In this case, the researchers are mapping the equation in quaternions, which are 4D hyper-complex numbers. They are investigating a method for visualizing Julia Sets based on estimating the distance from the viewpoint to the surface of the Julia Set. A distance estimation technique has been mathematically proven to be correct for complex 2D numbers; they are experimenting with an analog to the estimation equation for 4D quaternions.

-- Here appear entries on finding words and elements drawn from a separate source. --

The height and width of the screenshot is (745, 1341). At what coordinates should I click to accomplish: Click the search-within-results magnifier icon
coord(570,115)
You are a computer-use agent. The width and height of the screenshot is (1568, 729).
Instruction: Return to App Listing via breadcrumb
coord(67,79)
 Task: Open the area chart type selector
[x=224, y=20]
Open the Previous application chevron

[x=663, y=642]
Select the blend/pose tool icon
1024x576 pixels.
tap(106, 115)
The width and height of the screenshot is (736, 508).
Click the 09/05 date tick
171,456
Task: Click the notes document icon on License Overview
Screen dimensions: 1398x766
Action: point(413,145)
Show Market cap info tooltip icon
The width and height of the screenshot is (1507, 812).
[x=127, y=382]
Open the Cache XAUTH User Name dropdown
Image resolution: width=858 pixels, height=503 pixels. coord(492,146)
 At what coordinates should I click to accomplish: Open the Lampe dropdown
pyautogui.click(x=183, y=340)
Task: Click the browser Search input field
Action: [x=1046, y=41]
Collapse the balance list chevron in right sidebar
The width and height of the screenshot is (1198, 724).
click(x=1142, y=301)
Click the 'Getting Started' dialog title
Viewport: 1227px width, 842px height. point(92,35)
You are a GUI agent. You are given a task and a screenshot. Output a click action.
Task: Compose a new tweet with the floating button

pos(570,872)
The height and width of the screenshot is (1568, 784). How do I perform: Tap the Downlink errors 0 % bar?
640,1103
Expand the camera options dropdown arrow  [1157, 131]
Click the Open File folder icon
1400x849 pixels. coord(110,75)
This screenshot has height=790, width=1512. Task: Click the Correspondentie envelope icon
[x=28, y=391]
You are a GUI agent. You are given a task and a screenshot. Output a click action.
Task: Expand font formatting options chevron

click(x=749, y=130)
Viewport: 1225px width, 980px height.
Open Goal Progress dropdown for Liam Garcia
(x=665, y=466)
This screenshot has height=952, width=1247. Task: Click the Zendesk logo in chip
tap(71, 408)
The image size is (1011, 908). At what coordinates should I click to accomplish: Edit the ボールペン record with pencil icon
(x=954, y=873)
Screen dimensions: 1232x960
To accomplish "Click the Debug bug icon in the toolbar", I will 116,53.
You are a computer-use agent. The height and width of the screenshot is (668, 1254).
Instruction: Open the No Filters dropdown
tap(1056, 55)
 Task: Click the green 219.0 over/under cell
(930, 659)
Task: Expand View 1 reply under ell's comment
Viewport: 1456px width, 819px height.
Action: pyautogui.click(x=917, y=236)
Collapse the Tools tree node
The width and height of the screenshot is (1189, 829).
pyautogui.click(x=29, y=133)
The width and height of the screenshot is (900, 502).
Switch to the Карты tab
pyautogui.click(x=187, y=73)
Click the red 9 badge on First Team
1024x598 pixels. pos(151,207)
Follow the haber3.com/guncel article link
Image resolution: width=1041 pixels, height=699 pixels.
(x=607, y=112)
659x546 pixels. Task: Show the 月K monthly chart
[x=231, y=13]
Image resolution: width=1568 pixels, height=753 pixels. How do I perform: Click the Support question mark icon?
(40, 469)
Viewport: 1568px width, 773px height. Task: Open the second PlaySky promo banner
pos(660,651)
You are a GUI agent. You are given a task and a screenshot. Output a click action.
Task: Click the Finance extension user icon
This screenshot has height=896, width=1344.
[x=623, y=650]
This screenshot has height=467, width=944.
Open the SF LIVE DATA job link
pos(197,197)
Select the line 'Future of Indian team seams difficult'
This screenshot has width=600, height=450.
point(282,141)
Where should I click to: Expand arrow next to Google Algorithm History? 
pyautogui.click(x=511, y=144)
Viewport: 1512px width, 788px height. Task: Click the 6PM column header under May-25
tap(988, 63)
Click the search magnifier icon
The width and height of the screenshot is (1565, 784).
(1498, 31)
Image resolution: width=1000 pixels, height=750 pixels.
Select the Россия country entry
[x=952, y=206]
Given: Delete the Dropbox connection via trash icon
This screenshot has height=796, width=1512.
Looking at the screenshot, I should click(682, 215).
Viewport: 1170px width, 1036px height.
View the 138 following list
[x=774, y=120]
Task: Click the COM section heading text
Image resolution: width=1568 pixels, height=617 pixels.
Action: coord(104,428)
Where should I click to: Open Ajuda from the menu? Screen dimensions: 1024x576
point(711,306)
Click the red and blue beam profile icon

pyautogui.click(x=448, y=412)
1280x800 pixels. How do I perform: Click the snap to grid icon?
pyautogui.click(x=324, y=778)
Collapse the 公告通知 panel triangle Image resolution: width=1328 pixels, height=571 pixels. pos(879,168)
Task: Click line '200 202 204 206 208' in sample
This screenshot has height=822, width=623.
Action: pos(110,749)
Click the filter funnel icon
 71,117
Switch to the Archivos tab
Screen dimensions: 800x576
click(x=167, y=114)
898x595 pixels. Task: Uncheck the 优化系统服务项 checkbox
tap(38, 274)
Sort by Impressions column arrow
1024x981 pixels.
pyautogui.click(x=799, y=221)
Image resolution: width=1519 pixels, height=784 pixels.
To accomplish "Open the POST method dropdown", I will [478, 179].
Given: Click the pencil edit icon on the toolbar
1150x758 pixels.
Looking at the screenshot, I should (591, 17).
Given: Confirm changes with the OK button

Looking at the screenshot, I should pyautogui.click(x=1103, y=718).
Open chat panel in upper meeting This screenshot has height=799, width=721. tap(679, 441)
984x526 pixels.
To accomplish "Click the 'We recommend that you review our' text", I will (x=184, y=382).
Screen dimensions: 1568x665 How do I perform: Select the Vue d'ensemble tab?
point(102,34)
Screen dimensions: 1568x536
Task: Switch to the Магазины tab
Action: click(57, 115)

This experimental work demands both new theoretical work and a finer grained approach to the experimentation. On the theoretical side, collaborator Yumei Dang is pursuing a program to analyze the distance estimate using theorems in analysis over the quaternions. To complement this, she is pursuing the best ways to push the distance estimate algorithm and corresponding rendering processes on good computer systems. Because these images are time consuming to create, this limits the flexibility of the experiments. Greater flexibility is the main mathematical reason for wanting the best supercomputer help for this problem. It is to be expected that a good and flexible source of images for higher-dimensional Julia and Mandelbrot Sets will raise many mathematical questions heretofore unknown.

“Quaternion Julia Sets in Virtual Reality” premiered at Supercomputing ’95. Participants could interactively change the constants specifying the Quaternion Julia Set, evolving one fractal form from another, viewing the results in the CAVE™ Virtual Reality Theater.

Computation and rendering of these mathematical forms was done across three supercomputers. Successive refinement techniques were incorporated to address display and performance issues.